Sometimes I pretend I am a poet. This is what happens.
Sometimes I lay and watch the clouds
as they float on by
and I am taken by how much clouds are like life.
Their shape changes as the wind blows,
but sometimes, sometimes they stay.
They seem stuck in the sky, unable to move, to feel, to do anything, but stay.
I wonder if they ever feel frustration?
Can clouds feel? Can a cloud hope for wind to blow it's way?
Do the clouds even want to move?
Do they even care?
Sometimes as I lay, the clouds grow dark,
full of rain, and hail, lightning and thunder.
They seem full of anger and fear, but is that what it is?
Are the clouds sad when it rains?
Or do the cry from joy knowing their leak will grant us blessings?
Without their tears we would have no flowers, no trees, no plants.
Without their tears we would have no life.
Their tears soothe a hot cheek, and wash away our anxiety.
We need them to live, no matter the unpleasantness,
and new clouds always come.
Sometimes when I lay I see a funny shape.
Is it a boot, or a fish? Or is it both?
I tilt my head and it takes on new life, a new shape, a new meaning.

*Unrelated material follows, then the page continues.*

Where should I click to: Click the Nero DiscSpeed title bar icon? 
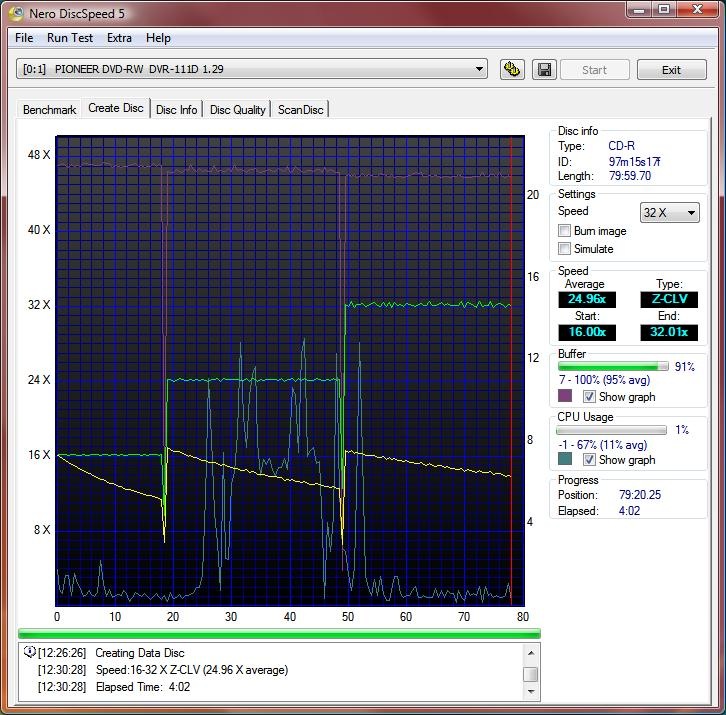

But only when I look for it, do I see something new.
Can I look at life this way? Can I change my vantage point
to see what else is there?
Is there anything else there?
Of course there is, there always is.
But until I watched the clouds I could not see
that to find true beauty sometimes we have to tilt our head.
Clouds come in all seasons, they change, they evolve.
They never are, what they were before,
never see the same thing twice.
So clouds are like life:
Beautiful, confusing, sad, happy, strange, changing,
scary, joyous, weird, ugly, hot, cold, gloomy, tired, awake, living.
And so do we if we choose to.
So in this life I will live,
I will be like a cloud.
I wrote this, this morning as I huddled in my blankets before my 6am walk. I have no idea where it all came from, and it probably is a jumbled mess, but I kind of liked it.
It is beautifully overcast today and I'm crossing my fingers that it rains. Wish me luck!